* [TASK DETAILS] Give the data again in full. Keep every line the same.

* [RECORDS TO PROCESS]
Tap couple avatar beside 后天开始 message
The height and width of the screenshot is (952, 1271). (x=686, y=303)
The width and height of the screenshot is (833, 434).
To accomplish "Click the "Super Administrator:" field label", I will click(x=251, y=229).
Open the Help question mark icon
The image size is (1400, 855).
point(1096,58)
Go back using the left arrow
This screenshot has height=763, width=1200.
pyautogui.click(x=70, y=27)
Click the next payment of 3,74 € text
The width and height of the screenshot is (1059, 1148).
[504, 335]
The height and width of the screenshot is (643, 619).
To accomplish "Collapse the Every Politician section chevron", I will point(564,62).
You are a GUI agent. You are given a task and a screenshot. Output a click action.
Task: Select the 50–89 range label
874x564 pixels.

* [SOLUTION FOR THIS PROBLEM]
Tap couple avatar beside 后天开始 message
The height and width of the screenshot is (952, 1271). (x=686, y=303)
The width and height of the screenshot is (833, 434).
To accomplish "Click the "Super Administrator:" field label", I will click(x=251, y=229).
Open the Help question mark icon
The image size is (1400, 855).
point(1096,58)
Go back using the left arrow
This screenshot has height=763, width=1200.
pyautogui.click(x=70, y=27)
Click the next payment of 3,74 € text
The width and height of the screenshot is (1059, 1148).
[504, 335]
The height and width of the screenshot is (643, 619).
To accomplish "Collapse the Every Politician section chevron", I will point(564,62).
You are a GUI agent. You are given a task and a screenshot. Output a click action.
Task: Select the 50–89 range label
874x564 pixels.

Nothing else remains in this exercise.